Most people believe that nuclear weapons have not been used since the Nagasaki A-bombing.  Former senior U.S. nuclear war planner Daniel Ellsberg has told us otherwise, testifying that the United States has repeatedly used nuclear weapons “in the way that you use a gun when you point it at someone’s head in a confrontation….whether or not you pull the trigger…[and] You’re also using it when you have it on your hip ostentatiously.”  During wars and international crises, the United States has prepared and/or threatened to initiate nuclear war on at least thirty occasions. Each of the other eight nuclear weapons states has made such threats at least once.

TOGETHER WE CAN PREVAIL – NUCLEAR WEAPONS ABOLITION IS POSSIBLE!
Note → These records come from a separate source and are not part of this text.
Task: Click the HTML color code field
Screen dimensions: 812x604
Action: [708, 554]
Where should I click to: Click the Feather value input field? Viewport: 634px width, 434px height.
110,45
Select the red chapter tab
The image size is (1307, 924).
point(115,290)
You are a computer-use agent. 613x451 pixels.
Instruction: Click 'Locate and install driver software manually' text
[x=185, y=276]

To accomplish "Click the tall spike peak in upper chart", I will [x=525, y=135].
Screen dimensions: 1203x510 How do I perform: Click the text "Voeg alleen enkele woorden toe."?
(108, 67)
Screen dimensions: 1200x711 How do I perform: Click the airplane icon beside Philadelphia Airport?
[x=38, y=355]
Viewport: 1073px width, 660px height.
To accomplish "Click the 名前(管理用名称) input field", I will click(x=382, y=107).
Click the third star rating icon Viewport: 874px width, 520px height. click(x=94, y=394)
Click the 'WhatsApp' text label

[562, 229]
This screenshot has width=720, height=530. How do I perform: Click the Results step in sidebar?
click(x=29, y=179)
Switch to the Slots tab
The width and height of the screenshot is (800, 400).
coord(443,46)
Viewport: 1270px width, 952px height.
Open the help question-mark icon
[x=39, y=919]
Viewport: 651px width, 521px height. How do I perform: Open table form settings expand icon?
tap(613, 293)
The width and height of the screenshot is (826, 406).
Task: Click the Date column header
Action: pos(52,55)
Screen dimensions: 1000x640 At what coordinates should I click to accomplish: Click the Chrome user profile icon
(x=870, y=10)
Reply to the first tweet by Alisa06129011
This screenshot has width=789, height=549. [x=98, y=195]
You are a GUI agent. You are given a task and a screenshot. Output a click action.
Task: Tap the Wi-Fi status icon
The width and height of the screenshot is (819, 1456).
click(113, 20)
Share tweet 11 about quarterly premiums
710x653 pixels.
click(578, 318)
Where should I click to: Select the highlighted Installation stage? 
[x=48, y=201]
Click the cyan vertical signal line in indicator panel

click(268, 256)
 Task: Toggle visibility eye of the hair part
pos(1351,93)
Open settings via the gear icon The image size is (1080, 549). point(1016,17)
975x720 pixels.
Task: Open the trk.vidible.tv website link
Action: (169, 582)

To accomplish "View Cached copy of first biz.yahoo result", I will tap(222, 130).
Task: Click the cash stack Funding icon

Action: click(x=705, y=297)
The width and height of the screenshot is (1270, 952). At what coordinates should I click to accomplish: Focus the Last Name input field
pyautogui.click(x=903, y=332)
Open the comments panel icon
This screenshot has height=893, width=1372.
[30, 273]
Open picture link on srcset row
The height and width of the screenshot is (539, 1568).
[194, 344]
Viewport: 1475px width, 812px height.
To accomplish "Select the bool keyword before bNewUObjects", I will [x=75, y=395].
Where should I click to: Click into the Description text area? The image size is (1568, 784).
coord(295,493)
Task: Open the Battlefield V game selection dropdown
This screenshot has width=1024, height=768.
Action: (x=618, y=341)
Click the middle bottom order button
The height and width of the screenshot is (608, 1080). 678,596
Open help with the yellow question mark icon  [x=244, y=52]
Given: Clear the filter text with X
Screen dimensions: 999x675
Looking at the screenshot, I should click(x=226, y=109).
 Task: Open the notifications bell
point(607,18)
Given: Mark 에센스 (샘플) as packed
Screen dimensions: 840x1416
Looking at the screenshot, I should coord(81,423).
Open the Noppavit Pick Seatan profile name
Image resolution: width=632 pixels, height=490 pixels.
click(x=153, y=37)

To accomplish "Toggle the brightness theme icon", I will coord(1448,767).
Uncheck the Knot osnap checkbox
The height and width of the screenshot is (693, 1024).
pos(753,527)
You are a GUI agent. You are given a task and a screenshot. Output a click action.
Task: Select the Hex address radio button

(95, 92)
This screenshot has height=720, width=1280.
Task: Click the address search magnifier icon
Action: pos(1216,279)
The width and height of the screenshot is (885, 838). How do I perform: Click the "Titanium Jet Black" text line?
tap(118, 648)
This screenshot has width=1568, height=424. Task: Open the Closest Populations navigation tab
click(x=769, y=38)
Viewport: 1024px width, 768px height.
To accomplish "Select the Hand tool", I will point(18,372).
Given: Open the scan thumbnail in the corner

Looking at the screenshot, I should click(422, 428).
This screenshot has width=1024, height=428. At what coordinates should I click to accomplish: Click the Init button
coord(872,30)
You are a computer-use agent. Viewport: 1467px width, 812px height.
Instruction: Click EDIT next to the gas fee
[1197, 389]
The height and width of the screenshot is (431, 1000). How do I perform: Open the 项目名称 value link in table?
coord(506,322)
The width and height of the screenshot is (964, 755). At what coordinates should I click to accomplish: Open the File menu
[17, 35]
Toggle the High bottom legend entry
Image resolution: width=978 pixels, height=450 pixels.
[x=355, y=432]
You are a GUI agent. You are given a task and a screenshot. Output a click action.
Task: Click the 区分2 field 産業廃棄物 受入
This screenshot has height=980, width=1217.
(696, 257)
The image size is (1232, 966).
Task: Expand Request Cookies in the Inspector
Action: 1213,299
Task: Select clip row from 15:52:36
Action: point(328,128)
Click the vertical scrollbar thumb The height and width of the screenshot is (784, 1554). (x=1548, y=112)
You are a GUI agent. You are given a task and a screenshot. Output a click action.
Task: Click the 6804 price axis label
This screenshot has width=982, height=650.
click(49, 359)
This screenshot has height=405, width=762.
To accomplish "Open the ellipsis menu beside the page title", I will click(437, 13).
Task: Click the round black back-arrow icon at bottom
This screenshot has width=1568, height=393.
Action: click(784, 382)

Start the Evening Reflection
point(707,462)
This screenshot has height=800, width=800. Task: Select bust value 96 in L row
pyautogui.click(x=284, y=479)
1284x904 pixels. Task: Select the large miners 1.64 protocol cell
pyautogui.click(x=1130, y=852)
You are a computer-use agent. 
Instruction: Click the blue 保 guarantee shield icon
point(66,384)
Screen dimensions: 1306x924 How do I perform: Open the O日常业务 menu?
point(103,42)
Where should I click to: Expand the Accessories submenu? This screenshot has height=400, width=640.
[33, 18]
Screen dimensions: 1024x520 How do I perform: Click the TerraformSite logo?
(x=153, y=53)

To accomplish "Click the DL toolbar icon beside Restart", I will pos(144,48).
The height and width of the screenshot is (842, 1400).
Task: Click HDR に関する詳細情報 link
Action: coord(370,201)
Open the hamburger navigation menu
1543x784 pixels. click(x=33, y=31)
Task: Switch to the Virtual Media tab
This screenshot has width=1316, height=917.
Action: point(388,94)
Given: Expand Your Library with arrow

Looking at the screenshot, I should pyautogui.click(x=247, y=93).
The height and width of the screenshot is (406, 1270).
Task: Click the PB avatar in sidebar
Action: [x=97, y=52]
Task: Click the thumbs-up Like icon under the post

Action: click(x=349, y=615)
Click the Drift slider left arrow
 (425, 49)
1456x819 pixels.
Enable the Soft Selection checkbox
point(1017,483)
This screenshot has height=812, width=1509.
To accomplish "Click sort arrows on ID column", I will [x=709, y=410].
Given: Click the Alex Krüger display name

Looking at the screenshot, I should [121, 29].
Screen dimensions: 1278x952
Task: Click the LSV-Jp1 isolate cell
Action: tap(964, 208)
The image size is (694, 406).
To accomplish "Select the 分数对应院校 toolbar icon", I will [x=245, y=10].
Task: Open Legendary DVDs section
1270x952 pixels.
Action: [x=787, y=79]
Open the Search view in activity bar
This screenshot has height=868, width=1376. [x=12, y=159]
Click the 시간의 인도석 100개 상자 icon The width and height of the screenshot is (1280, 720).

From the adoption of the first United Nations General Assembly resolution in 1945, through the promulgation of the Nuclear Non-Proliferation Treaty (NPT) in 1968, to the recent International Conferences on Human Consequences of Nuclear Weapons and the Humanitarian Pledge signed by over 100 nations this year, the vast majority of the world’s nations have demanded that the world’s nuclear weapons be eliminated.  The International Court of Justice has issued an authoritative interpretation of NPT Article VI, unanimously concluding: “There exists an obligation to pursue in good faith and bring to a conclusion negotiations leading to nuclear disarmament in all its aspects under strict and effective international control.” Non-governmental organizations have developed a model nuclear weapons abolition treaty which has been circulated by the United Nations as an official document.  And this spring, the Peace & Planet Mobilization for a Nuclear-Free, Peaceful, Just and Sustainable World brought thousands of activists from around the world and nearly eight million petition signatures to New York and the United Nations demanding immediate commencement of negotiations to abolish nuclear weapons – with a timeline. These actions were reinforced by a Global Wave 2015 of more than 100 actions in fifty nations. 

Please join us in commemorating the 70th anniversary of the U.S. atomic bombings of Hiroshima and Nagasaki. It’s long past time to change our thinking, and to build the international movement for a nuclear weapons-free world.